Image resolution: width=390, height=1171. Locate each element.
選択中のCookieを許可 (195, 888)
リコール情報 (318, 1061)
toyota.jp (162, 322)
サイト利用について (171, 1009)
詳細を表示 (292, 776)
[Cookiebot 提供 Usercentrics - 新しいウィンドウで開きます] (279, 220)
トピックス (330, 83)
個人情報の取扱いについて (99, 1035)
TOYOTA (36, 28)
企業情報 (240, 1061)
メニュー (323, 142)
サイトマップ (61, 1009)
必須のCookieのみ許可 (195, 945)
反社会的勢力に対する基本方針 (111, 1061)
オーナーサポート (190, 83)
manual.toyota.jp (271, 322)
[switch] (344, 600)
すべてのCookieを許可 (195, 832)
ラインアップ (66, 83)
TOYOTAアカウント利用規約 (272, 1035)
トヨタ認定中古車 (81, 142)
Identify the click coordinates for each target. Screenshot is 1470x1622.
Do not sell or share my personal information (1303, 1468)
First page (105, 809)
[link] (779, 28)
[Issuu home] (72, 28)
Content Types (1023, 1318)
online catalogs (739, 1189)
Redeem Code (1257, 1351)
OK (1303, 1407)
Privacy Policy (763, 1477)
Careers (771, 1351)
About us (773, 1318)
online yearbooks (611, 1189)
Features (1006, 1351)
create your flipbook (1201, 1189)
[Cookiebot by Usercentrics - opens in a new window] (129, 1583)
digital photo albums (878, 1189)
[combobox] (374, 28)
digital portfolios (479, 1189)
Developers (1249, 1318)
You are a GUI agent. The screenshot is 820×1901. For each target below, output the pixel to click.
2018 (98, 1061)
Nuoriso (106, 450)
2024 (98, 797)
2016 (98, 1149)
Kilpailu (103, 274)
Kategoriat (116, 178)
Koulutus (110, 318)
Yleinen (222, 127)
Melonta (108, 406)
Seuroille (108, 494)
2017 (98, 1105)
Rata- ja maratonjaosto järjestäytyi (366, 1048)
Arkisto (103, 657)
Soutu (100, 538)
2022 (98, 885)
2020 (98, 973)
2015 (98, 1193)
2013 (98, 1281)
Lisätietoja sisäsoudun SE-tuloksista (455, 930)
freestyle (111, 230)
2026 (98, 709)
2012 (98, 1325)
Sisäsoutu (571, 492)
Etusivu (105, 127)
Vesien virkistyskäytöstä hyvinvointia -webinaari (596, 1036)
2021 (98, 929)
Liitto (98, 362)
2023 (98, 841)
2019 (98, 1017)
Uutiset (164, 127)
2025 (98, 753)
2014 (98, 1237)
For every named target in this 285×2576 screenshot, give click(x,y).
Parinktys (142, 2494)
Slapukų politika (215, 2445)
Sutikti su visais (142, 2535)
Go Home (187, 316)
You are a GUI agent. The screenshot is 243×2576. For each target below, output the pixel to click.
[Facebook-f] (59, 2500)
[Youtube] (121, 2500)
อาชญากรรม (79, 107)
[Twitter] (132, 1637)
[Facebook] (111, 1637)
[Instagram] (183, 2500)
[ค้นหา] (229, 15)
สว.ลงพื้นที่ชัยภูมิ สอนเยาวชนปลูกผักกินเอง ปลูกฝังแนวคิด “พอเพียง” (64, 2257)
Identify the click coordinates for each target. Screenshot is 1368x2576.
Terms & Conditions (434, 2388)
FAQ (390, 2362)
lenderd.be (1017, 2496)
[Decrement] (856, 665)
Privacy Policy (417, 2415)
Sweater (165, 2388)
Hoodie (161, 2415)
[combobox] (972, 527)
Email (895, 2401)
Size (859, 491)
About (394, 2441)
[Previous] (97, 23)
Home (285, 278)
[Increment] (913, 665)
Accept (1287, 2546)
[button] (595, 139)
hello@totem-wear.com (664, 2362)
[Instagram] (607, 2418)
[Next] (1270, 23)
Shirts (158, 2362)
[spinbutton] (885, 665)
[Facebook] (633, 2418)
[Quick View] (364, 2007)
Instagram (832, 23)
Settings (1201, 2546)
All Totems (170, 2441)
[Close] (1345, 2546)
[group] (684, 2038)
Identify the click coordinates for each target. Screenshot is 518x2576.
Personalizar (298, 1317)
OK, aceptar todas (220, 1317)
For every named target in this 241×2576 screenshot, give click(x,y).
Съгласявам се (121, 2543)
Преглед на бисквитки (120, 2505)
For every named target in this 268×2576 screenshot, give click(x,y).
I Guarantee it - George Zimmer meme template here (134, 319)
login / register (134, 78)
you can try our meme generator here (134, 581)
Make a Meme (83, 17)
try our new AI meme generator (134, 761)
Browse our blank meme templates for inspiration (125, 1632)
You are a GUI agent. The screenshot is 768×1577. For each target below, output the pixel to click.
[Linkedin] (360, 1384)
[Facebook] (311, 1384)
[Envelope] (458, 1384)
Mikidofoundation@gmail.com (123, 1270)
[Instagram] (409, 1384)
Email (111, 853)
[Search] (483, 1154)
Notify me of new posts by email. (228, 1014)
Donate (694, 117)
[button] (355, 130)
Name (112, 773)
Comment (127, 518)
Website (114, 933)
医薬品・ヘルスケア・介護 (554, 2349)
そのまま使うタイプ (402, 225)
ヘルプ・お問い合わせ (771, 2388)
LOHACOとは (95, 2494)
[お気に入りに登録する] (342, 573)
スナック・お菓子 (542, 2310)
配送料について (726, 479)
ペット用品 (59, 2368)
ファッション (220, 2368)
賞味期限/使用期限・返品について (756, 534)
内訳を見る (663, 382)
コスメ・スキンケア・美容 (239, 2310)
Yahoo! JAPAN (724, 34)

※

(TASK DIRECTIONS): All lines above from the one holding "2015 (98, 1193)" to the one holding "2014 (98, 1237)", inclusive, are to be copied exactly; no other line is wanted.

(TASK OUTPUT):
2015 (98, 1193)
2013 (98, 1281)
Lisätietoja sisäsoudun SE-tuloksista (455, 930)
freestyle (111, 230)
2026 (98, 709)
2012 (98, 1325)
Sisäsoutu (571, 492)
Etusivu (105, 127)
Vesien virkistyskäytöstä hyvinvointia -webinaari (596, 1036)
2021 (98, 929)
Liitto (98, 362)
2023 (98, 841)
2019 (98, 1017)
Uutiset (164, 127)
2025 (98, 753)
2014 (98, 1237)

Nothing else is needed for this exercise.